Share

Bab 3

Penulis: Lin shi
last update Terakhir Diperbarui: 2024-12-04 17:59:27

Sementara Danang sibuk dengan pikirannya di kantor, Dina di rumah kedatangan tamu tak terduga yaitu mertuanya, Ibu Endang.

Dina menyambut kedatangan Ibu Endang dengan senyum ramah, namun ekspresi sang mertua terlihat kaku dan tidak senang.

"Selamat pagi, Bu. Silakan masuk," ucap Dina, mempersilakan Ibu Endang untuk masuk.

Namun, alih-alih membalas senyuman Dina, Ibu Endang justru memandang pakaian Dina dengan tatapan menilai.

"Pakaian apa ini? Kenapa kau selalu berpakaian seperti ini di rumah?" tanya Ibu Endang dengan nada ketus.

Dina terkejut mendengar pertanyaan itu. "Eh? Ini hanya pakaian rumah biasa, Bu. Memangnya kenapa?" tanya Dina dengan suara tetap lembut, walaupun suara sang mertua menghinanya.

"Biasa? Kau istri seorang manajer, tapi penampilanmu seperti ini?" Ibu Endang menggeleng-gelengkan kepala. "Kemana uang yang Danang berikan padamu? Kenapa kau tidak bisa berpakaian yang layak? Kau pasti beli pakaian di pasar, kan ?"

Dina merasa tersinggung mendengar kritikan Ibu Endang, tapi dia tetap lembut berkata pada ibu mertuanya tersebut. "Uang itu saya gunakan untuk kebutuhan rumah tangga kami, Bu. Saya selalu berusaha mengatur keuangan dengan baik. Dan, baju yang saya kenakan ini hasil dari jahitan saya sendiri. Dan saya bangga mengenakannya."

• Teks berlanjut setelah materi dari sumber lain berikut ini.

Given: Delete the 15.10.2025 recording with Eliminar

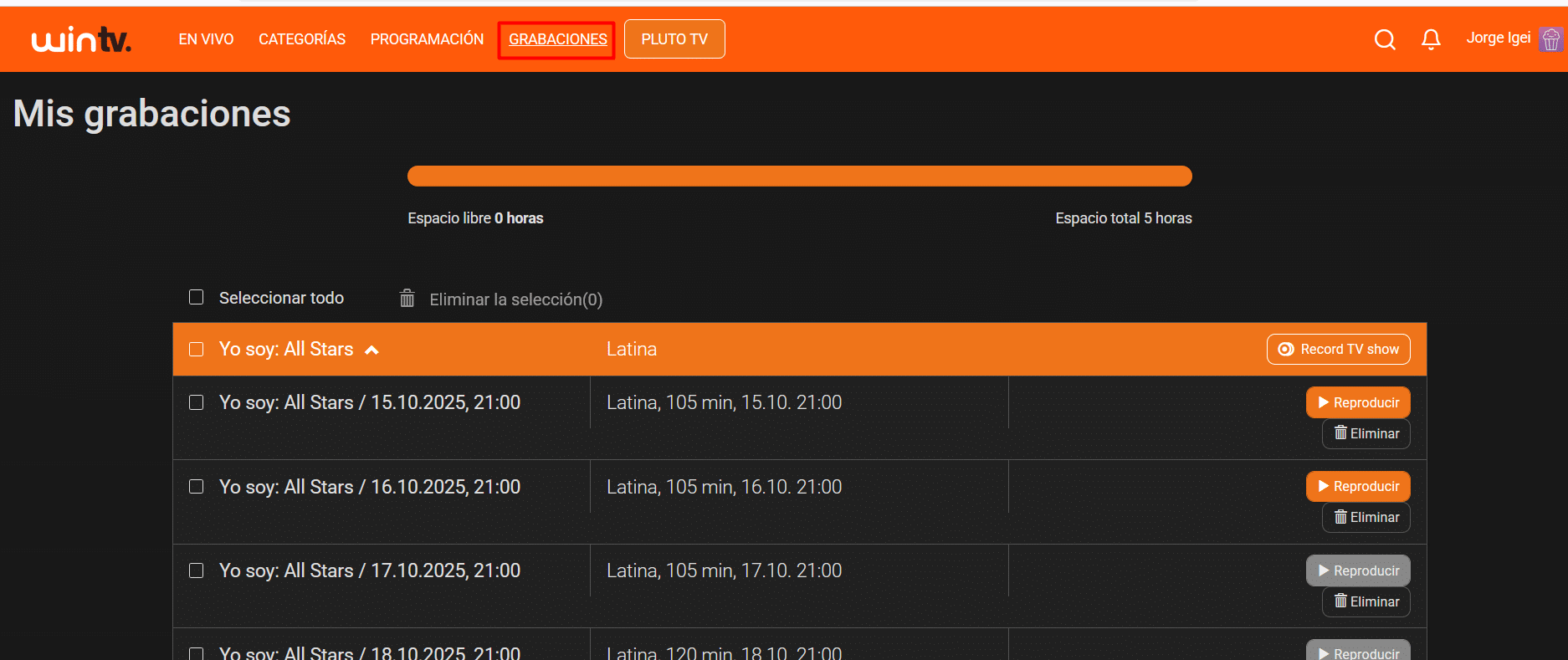Looking at the screenshot, I should (1366, 433).
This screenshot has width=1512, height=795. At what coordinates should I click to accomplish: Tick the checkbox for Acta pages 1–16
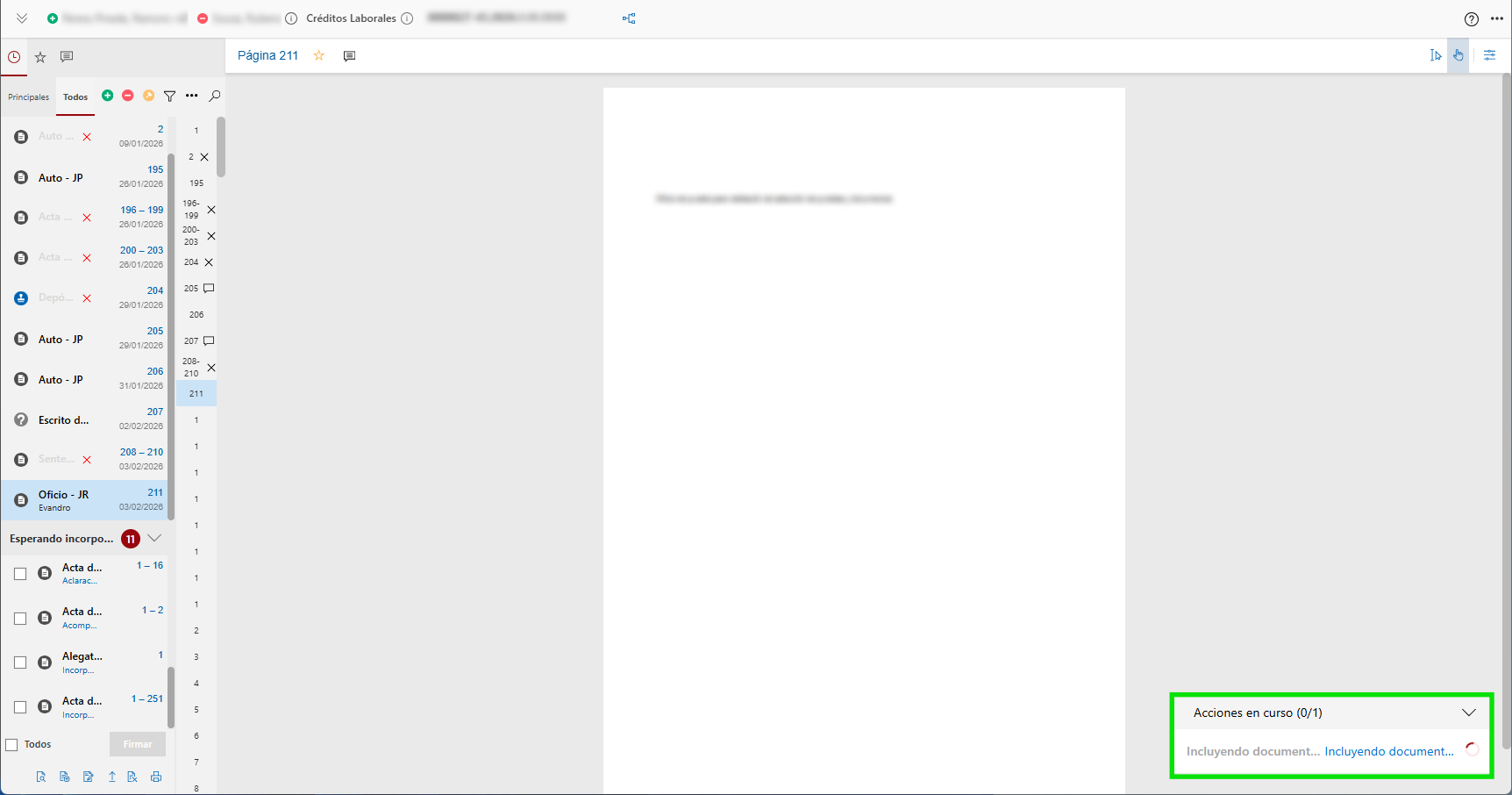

"Mengatur keuangan? Tapi lihat penampilanmu! Apa Danang tidak malu memperkenalkanmu pada teman-temannya?" cerca Ibu Endang.

"Apa yang kau katakan tadi? Baju hasil jahit sendiri? Dan kau bangga dengan itu?" Omelan Endang terdengar tajam dan penuh kekecewaan. "Hei, suamimu seorang manajer, seharusnya istrinya mengenakan busana dari butik, bukan hasil jahitan sendiri! Aku hampir tidak percaya!"

Endang melanjutkan omelannya tanpa filter, mencurahkan kekecewaannya tanpa memikirkan efeknya pada Dina. "Kenapa Danang memilih untuk menikahi wanita seperti kamu yang sangat 'udik'? Apa dosaku sehingga mendapatkan menantu yang tidak bisa bergaya seperti ini!" Suara Endang penuh dengan kekecewaan dan ketidaksetujuan, menciptakan ketegangan dan kesedihan di antara mereka. Dia duduk dan mengipas-ngipaskan jari tangannya ke wajahnya.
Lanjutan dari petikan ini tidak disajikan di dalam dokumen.